O filme estreou inicialmente na Itália, no dia 29 de agosto de 2019

O filme estreou inicialmente na Itália, no dia 29 de agosto de 2019


Imagem: Divulgação
Justamente por não ser surpreendente que a comunidade artística negra enfrente tamanha falta de reconhecimento, artistas como Snoop Dogg e Jada Pinkett Smith se pronunciaram nas redes sociais. O rapper Snoop repostou um vídeo de quatro anos atrás, no qual cogita-se a criação de uma premiação exclusivamente voltada para os produtores, atores e profissionais negros, seja no ramo da música ou do cinema. A revolta dele não é diferente da minha, nem do resto da população negra, que continua assistindo o reconhecimento da arte negra ser retirado à força ou nem mesmo dado.

É extremamente triste pensar que artistas brilhantes sintam a necessidade de se afastar das premiações e da "branquitude" que as cerca. Não há outra explicação, senão o racismo da comunidade artística para explicar os motivos pelo qual a lista de indicações de 2020, assim como em outras cerimônias, tenha sido total ou quase toda caucasiana. 
Ao mesmo tempo em que nós, negros dentro ou fora dos holofotes, lutamos pela retomada do respeito e pela isonomia, ainda que pífia, precisamos também nos afastar estraegicamente da parcela caucasiana da sociedade. E eu digo que se trata de um afastamento estratégico, porque é desse modo que conseguimos nos ouvir, nos acolher, nos entender, nos valorizar e principalmente nos manter.  Isto se aplica tanto a relacionamentos afrocentrados ou, como neste caso, o mundo da fama.

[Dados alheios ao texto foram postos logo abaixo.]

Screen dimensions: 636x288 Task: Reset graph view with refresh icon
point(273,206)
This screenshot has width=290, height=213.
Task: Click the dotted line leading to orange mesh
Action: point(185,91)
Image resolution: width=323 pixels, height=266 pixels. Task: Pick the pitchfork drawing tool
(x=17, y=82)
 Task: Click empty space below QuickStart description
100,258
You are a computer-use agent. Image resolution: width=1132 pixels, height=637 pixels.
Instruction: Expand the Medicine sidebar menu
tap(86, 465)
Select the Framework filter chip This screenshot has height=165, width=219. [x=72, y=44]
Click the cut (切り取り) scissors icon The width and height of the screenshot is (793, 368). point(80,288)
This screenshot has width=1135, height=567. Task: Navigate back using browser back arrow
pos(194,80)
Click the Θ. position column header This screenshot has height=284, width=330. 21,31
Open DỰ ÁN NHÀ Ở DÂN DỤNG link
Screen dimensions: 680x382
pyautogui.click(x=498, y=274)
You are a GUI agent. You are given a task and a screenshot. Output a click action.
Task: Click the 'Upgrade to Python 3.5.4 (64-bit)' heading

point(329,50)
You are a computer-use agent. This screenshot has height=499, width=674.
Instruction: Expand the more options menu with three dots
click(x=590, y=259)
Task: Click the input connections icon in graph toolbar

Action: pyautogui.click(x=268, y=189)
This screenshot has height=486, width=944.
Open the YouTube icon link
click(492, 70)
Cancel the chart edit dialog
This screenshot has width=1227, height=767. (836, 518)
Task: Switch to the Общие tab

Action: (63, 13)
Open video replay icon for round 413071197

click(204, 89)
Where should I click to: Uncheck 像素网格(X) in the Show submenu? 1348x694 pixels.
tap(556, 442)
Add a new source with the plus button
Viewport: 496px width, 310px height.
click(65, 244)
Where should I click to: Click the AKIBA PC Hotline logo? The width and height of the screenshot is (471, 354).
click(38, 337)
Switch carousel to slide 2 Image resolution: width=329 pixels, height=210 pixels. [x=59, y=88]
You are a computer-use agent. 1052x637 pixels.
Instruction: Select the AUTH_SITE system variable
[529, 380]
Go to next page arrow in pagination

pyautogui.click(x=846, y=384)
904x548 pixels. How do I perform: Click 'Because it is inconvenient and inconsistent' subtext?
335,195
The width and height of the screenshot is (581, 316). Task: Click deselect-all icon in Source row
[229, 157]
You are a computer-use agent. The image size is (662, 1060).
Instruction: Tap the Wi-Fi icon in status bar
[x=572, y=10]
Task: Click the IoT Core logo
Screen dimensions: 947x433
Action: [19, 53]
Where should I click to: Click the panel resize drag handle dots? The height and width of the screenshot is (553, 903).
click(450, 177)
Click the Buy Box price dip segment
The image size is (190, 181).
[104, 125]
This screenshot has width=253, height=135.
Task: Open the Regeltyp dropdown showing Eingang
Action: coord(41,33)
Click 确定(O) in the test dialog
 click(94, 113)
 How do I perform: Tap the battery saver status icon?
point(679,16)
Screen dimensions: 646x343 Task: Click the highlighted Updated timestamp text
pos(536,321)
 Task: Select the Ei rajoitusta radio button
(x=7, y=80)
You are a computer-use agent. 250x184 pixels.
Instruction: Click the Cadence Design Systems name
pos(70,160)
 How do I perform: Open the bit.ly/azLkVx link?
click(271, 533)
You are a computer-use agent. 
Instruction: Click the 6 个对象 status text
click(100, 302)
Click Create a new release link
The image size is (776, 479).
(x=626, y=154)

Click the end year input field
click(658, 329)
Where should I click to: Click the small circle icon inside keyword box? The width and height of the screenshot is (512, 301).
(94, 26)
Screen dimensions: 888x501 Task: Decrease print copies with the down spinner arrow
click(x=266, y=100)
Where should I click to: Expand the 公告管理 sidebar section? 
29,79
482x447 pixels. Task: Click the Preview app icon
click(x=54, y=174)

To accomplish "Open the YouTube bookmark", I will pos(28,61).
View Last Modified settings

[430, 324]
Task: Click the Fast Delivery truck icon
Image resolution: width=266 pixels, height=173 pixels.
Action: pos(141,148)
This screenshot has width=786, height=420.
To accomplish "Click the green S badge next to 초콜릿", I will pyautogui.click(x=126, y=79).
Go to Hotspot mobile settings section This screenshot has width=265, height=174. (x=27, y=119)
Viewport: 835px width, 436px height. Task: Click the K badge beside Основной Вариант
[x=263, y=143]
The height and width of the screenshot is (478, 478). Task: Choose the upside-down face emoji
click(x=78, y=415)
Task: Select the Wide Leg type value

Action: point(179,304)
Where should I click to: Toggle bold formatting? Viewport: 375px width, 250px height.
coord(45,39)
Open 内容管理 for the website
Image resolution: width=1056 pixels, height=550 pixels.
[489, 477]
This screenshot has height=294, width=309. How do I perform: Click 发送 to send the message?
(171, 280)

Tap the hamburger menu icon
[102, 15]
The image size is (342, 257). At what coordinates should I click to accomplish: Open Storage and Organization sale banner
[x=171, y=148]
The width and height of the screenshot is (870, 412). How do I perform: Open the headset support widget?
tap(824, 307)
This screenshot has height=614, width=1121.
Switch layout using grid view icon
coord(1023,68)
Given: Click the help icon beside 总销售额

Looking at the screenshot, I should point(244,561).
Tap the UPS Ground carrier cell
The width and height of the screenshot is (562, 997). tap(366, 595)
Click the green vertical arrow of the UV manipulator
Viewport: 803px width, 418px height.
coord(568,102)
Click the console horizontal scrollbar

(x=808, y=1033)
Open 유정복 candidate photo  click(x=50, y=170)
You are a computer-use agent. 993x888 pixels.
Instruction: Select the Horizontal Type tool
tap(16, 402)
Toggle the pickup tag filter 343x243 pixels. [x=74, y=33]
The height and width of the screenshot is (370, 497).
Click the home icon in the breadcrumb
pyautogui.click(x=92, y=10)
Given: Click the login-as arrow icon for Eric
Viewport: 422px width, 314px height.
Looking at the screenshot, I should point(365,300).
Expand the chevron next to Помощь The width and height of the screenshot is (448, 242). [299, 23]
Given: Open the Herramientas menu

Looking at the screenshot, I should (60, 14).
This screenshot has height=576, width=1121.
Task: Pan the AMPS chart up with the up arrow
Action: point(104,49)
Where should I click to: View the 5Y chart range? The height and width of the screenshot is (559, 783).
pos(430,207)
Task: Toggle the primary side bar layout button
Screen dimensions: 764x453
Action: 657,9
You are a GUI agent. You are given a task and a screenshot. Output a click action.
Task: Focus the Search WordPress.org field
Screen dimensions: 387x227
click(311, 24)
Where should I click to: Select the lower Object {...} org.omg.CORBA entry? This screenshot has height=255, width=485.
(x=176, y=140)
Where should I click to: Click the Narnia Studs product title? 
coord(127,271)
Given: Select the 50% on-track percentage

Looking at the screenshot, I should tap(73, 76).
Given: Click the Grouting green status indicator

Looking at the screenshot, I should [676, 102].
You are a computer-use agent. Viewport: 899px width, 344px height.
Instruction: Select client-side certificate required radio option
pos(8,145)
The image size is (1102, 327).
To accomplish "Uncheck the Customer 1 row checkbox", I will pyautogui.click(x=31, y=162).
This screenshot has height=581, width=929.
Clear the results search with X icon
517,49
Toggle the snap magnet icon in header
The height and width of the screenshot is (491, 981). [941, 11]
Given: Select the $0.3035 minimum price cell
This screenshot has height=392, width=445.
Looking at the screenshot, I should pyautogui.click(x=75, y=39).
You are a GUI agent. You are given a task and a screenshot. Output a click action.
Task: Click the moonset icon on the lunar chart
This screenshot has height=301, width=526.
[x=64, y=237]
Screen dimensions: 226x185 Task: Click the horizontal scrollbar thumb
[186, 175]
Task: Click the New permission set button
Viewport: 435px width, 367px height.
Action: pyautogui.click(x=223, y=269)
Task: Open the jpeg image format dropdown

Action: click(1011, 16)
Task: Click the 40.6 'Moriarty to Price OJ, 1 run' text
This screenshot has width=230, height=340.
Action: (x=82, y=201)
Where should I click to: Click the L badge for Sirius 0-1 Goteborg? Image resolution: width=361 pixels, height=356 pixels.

Caso seja efetivada a criação de premiações, que contemplem única e exclusivamente obras e profissionais negros, seja na música ou nas telonas, o que eu chamo carinhosamente de "apartheid comportamental" dominará o cenário artístico mundial, e consequentemente, como um vírus, todas as searas que contemplam o funcionamento da sociedade, assim como em 1948, na África do Sul. 

Não precisa ser um expert em internet para saber que aquela considerável parcela de internautas irão nos acusar de "mimimi", ou ter a audácia de dizer que nós incentivamos a segregação, então para me poupar a paciência gostaria de deixar claro que o apartheid comportamental não acontece porque queremos, mas sim porque somos obrigados. Artistas precisam de reconhecimento e respeito para sobreviver, seja no anonimato das ruas ou nos palcos da arte. 

Chega a ser irônico e ridículo o quanto o Oscar grita representatividade e faz questão de incentivar e aplaudir de pé discursos como o de Viola Davis, mas nos ignoram completamente, caso mereçamos receber a tão almejada estatueta dourada.